В американцах много привлекательного. Они гостеприимны и широки, хотя, разумеется, в семье не без урода: я видел профессора, который приходил в гости с бутылкой водки, настоянном на стручках красного перца, щедро всех потчевал, а остаток уносил домой; они откровенны, искренни, отзывчивы, очень обязательны и точны. Иметь дело с американцами приятно: они не заставят ждать, любое обещание выполнят, но требуют такой же четкости от партнеров. При всем том американцы эгоцентричны и неприметливы к окружающим. Чужая душевная жизнь их мало интересует. И потому не стоит переоценивать сердечность американцев при знакомстве и случайных встречах: восторженные крики, улыбки от уха до уха, похлопывание по плечу, можно подумать, что человек жить без тебя не может, а весь этот внешний энтузиазм сиюминутен, он не имеет ни корней, ни будущего. Впрочем, когда ты это знаешь и соответственно относишься, американская повадка кажется довольно милой. Разве лучше холод, сухость, равнодушие? Что ни говори, а при поверхностном общении форма много значит.

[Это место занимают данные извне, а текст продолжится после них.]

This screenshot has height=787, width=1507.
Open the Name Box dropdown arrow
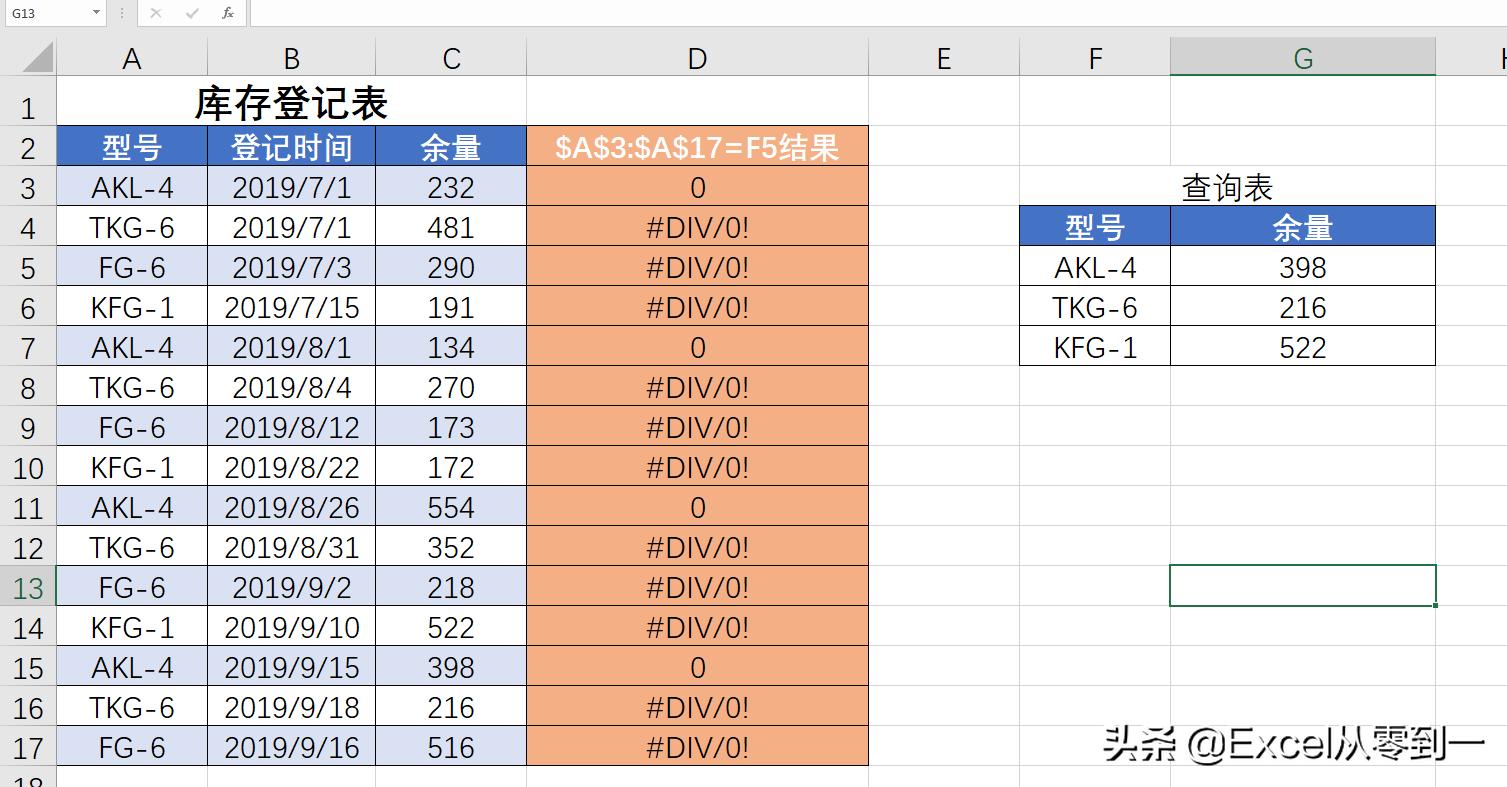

Я не раз слышал, что, мол, американцы чем-то похожи на русских. А чем-то на англичан. И чем-то на скандинавов. Думаю, что они немножко похожи на всех людей в мире и далее на самих себя, таких, какими их хочет видеть мир.
Подвижность американской психики, а стало быть, и вкуса, особенно приметна в отношении к искусству. Я уже говорил о той легкости, с какой тут зачисляют в классики — в литературные мертвяки. Страшно быть американским писателем: оглянуться не успеешь, как ты уже в пантеоне, иначе говоря, на почетной свалке. Но особенно быстро «снашиваются» новые течения в изобразительном искусстве.
Мы еще ратоборствуем с абстракционизмом, а американцы, взяв все возможное удовольствие от чистой игры красок этой декоративной живописи, не отягощенной содержанием, но дарующей физиологическую радость глазу, спокойно перенесли свое внимание на прямо противоположное: предельную, почти фотографическую конкретность и точность изображения вещного мира.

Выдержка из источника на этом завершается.